Tuesday, September 11, 2012

Dobbing mothers unite for drug reform

Lisa Pryor | SMH | 11 September 2012

Parenthood has made Lisa Pryor more certain our drug laws need to be reformed. When a child gets in trouble with drugs, help is a lot more effective than a criminal record.

"Surely having children of your own has made you think twice about decriminalising drugs?" This is a question I get asked a lot, as someone who advocates for drug law reform while being the mother of two young munchkins.

The implication is that your views should change once you become an upstanding and responsible parent whose drug of choice is caffeine, and whose social life revolves around rhyme time at the local library. As if parenthood should soften you with regard to your own flesh and blood, while hardening you towards the rest of the world, especially towards illicit drug users.

My answer to this question is "no, quite the opposite". Having responsibility for young children who will one day be young adults has made me more certain that our drug laws must be reformed and I'd like to explain why.

As a parent I would love to see Australia adopt the model of decriminalisation which has been working so well in Portugal for more than 10 years now.

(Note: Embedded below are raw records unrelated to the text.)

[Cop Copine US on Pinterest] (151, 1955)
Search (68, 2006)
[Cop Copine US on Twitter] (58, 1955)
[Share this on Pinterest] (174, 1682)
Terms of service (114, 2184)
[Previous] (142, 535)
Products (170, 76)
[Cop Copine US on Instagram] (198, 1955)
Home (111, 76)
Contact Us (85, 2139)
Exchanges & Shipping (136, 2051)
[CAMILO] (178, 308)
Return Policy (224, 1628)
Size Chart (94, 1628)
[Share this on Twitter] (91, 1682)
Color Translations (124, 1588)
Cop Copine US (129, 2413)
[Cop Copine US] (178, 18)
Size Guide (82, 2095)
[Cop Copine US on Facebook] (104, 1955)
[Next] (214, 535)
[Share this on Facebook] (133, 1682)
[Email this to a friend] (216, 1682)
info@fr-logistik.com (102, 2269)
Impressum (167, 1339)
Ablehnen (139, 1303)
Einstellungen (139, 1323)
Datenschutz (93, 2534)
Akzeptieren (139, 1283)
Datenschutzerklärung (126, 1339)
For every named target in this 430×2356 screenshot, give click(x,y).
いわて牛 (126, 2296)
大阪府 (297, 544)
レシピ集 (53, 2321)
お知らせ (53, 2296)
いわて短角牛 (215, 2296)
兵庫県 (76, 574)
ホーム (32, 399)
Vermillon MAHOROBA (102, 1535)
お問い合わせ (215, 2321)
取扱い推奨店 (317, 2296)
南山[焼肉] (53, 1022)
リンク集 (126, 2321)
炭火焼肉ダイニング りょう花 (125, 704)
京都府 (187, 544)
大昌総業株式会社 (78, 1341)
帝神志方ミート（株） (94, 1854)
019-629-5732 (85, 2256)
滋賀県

Let me tell you a little bit about how it works. In July 2001 Portugal abolished all criminal penalties for using and possessing small quantities of drugs. When the police catch someone with a zip lock bag of pills or powder folded in tin foil, there are still consequences. The drug user may be required to attend a "dissuasion tribunal" where the seriousness of their habit is assessed. If the tribunal finds the person before them is an addict, they can then be referred to rehabilitation. And that's another key thing about the reforms in Portugal. They improved funding for drug treatment and made it more accessible.

What I love most about this model is that it empowers families to work with the authorities if a child gets into serious trouble with drugs, confident that they would be given help rather than a criminal record.

In other words the Portuguese system appeals to me as a dobbing mum. If a young person in my life was abusing drugs, I would feel confident working with the police to get help. This is exactly the opposite of what I would do with the system as it stands in Australia. I would never recommend a parent dob a child with a drug problem into the police as it is likely to make matters worse.

Australian parents are in a terrible bind if they feel a child is developing an addiction to illicit drugs. They may want to intervene, but most know that dobbing a child into the police is not the answer. Motivating a pot head teen to go out and get a job will be even harder if that teen has a criminal record which means they will be rejected out of hand by many employers. As for young adults who try to escape emotional difficulties by taking too many drugs, they will be haunted by even greater troubles if they are forced to spend time in prison with its accompanying traumas.

The Portuguese model is one of the alternatives to prohibition – along with the systems operating in Switzerland and the Netherlands – which is canvassed in an Australia21 report which was released on Sunday.

The report explains some of the improvements Portugal has enjoyed as a result of their bold reforms. Problematic drug use has decreased. There are fewer overdoses. Fewer injecting drug users are contracting HIV. Drug related crime has dropped too.

For these reasons and many more, parents like me support decriminalisation. This is not contradictory, nor is it new. A black and white photograph, reproduced on the back of the Australia21 report, shows just how long mothers have been fighting against prohibition. Taken in the United States in 1932, the photograph shows mothers and children campaigning against alcohol prohibition. In earnest uniforms they stand beside a car painted in slogans: "Protect our youth", "stamp out prohibition", "save our children".

The campaign to end alcohol prohibition was supported by mothers because they felt that when the trade in alcohol was pushed underground, it made it easier for young people to access alcohol. Legal saloons risked having their licences revoked if they served alcohol to the underage. But the illegal speakeasies which came with prohibition had no such qualms about underage drinking.

Alcohol prohibition was repealed the year after this photograph was taken. It is time for parents to speak out again.